----- Data excerpts

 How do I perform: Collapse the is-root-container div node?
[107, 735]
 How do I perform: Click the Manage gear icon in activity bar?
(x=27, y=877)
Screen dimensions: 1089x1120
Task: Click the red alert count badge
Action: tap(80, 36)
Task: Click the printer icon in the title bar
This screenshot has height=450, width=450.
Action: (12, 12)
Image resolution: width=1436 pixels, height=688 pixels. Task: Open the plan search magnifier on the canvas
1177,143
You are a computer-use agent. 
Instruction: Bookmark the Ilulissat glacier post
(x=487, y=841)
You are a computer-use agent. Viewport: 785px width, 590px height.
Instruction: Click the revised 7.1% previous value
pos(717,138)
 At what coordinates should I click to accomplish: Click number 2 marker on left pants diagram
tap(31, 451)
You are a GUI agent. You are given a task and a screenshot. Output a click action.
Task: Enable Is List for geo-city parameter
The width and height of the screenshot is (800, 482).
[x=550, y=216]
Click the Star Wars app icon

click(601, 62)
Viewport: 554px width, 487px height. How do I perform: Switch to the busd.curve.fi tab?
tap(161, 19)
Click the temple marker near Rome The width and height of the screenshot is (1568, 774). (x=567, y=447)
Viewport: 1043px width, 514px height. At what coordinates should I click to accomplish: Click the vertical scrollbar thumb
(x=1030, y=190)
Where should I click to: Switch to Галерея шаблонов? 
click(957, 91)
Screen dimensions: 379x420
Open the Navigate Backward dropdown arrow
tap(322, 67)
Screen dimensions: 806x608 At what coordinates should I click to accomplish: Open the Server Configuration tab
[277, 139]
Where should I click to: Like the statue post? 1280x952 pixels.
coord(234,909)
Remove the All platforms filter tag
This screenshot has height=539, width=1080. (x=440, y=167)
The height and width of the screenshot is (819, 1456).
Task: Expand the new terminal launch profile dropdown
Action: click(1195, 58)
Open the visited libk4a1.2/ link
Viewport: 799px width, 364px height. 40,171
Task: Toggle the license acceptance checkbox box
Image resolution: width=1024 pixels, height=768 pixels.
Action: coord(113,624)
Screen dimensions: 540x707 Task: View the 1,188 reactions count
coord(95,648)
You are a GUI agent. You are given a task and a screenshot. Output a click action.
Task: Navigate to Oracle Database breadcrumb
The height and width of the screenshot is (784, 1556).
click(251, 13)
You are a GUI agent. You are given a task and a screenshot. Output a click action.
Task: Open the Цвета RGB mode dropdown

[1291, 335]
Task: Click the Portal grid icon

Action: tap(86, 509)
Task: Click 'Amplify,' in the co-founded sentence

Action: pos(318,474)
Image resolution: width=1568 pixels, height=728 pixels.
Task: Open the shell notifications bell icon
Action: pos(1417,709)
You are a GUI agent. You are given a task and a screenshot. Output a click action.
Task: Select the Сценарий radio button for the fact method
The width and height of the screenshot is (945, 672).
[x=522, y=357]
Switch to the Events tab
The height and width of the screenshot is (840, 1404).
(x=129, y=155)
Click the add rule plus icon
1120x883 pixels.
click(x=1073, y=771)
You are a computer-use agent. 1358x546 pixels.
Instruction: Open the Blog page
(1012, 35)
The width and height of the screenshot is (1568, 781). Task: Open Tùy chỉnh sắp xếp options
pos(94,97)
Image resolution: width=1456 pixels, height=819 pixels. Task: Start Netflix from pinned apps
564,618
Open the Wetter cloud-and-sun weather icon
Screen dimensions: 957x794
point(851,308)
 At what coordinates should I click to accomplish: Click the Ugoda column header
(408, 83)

----------

# [Request]
Arrange the entries above as a JSON list of strings, with one string per line and blank lines left out.

# [The completed task]
[
  " How do I perform: Collapse the is-root-container div node?",
  "[107, 735]",
  " How do I perform: Click the Manage gear icon in activity bar?",
  "(x=27, y=877)",
  "Screen dimensions: 1089x1120",
  "Task: Click the red alert count badge",
  "Action: tap(80, 36)",
  "Task: Click the printer icon in the title bar",
  "This screenshot has height=450, width=450.",
  "Action: (12, 12)",
  "Image resolution: width=1436 pixels, height=688 pixels. Task: Open the plan search magnifier on the canvas",
  "1177,143",
  "You are a computer-use agent. ",
  "Instruction: Bookmark the Ilulissat glacier post",
  "(x=487, y=841)",
  "You are a computer-use agent. Viewport: 785px width, 590px height.",
  "Instruction: Click the revised 7.1% previous value",
  "pos(717,138)",
  " At what coordinates should I click to accomplish: Click number 2 marker on left pants diagram",
  "tap(31, 451)",
  "You are a GUI agent. You are given a task and a screenshot. Output a click action.",
  "Task: Enable Is List for geo-city parameter",
  "The width and height of the screenshot is (800, 482).",
  "[x=550, y=216]",
  "Click the Star Wars app icon",
  "click(601, 62)",
  "Viewport: 554px width, 487px height. How do I perform: Switch to the busd.curve.fi tab?",
  "tap(161, 19)",
  "Click the temple marker near Rome The width and height of the screenshot is (1568, 774). (x=567, y=447)",
  "Viewport: 1043px width, 514px height. At what coordinates should I click to accomplish: Click the vertical scrollbar thumb",
  "(x=1030, y=190)",
  "Where should I click to: Switch to Галерея шаблонов? ",
  "click(957, 91)",
  "Screen dimensions: 379x420",
  "Open the Navigate Backward dropdown arrow",
  "tap(322, 67)",
  "Screen dimensions: 806x608 At what coordinates should I click to accomplish: Open the Server Configuration tab",
  "[277, 139]",
  "Where should I click to: Like the statue post? 1280x952 pixels.",
  "coord(234,909)",
  "Remove the All platforms filter tag",
  "This screenshot has height=539, width=1080. (x=440, y=167)",
  "The height and width of the screenshot is (819, 1456).",
  "Task: Expand the new terminal launch profile dropdown",
  "Action: click(1195, 58)",
  "Open the visited libk4a1.2/ link",
  "Viewport: 799px width, 364px height. 40,171",
  "Task: Toggle the license acceptance checkbox box",
  "Image resolution: width=1024 pixels, height=768 pixels.",
  "Action: coord(113,624)",
  "Screen dimensions: 540x707 Task: View the 1,188 reactions count",
  "coord(95,648)",
  "You are a GUI agent. You are given a task and a screenshot. Output a click action.",
  "Task: Navigate to Oracle Database breadcrumb",
  "The height and width of the screenshot is (784, 1556).",
  "click(251, 13)",
  "You are a GUI agent. You are given a task and a screenshot. Output a click action.",
  "Task: Open the Цвета RGB mode dropdown",
  "[1291, 335]",
  "Task: Click the Portal grid icon",
  "Action: tap(86, 509)",
  "Task: Click 'Amplify,' in the co-founded sentence",
  "Action: pos(318,474)",
  "Image resolution: width=1568 pixels, height=728 pixels.",
  "Task: Open the shell notifications bell icon",
  "Action: pos(1417,709)",
  "You are a GUI agent. You are given a task and a screenshot. Output a click action.",
  "Task: Select the Сценарий radio button for the fact method",
  "The width and height of the screenshot is (945, 672).",
  "[x=522, y=357]",
  "Switch to the Events tab",
  "The height and width of the screenshot is (840, 1404).",
  "(x=129, y=155)",
  "Click the add rule plus icon",
  "1120x883 pixels.",
  "click(x=1073, y=771)",
  "You are a computer-use agent. 1358x546 pixels.",
  "Instruction: Open the Blog page",
  "(1012, 35)",
  "The width and height of the screenshot is (1568, 781). Task: Open Tùy chỉnh sắp xếp options",
  "pos(94,97)",
  "Image resolution: width=1456 pixels, height=819 pixels. Task: Start Netflix from pinned apps",
  "564,618",
  "Open the Wetter cloud-and-sun weather icon",
  "Screen dimensions: 957x794",
  "point(851,308)",
  " At what coordinates should I click to accomplish: Click the Ugoda column header",
  "(408, 83)"
]